— Records supplied —
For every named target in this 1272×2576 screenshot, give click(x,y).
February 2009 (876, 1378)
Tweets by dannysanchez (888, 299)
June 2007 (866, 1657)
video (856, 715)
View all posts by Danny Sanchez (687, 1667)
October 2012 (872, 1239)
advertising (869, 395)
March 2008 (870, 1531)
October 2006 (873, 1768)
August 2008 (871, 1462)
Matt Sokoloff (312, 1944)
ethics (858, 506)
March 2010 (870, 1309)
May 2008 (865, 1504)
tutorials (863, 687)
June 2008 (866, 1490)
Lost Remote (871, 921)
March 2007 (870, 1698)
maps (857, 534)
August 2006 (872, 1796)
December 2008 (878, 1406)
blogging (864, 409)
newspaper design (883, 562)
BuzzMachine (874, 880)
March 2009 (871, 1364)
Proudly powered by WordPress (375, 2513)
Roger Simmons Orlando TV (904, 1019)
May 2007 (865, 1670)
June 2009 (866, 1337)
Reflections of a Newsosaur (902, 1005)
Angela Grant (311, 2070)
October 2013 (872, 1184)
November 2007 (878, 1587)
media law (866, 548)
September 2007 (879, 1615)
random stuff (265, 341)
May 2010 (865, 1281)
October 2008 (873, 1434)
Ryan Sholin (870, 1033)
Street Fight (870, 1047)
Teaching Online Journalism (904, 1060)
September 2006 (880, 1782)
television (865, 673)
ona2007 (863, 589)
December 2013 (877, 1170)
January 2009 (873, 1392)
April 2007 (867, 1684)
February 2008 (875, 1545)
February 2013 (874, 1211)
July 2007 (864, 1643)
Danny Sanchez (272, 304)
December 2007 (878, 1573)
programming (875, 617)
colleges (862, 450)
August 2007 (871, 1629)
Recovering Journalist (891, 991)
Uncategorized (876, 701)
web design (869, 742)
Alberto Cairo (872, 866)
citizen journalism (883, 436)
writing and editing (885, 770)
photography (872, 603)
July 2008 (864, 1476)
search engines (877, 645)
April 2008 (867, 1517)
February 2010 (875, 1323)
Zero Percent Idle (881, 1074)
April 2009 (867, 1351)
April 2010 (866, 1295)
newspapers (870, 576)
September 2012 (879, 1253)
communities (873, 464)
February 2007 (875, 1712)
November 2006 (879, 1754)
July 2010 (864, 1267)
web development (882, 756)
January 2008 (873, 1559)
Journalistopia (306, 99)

— Exercise aim —
In the data above, copy every line where the string "October" appears.

— Exercise result —
October 2012 (872, 1239)
October 2006 (873, 1768)
October 2013 (872, 1184)
October 2008 (873, 1434)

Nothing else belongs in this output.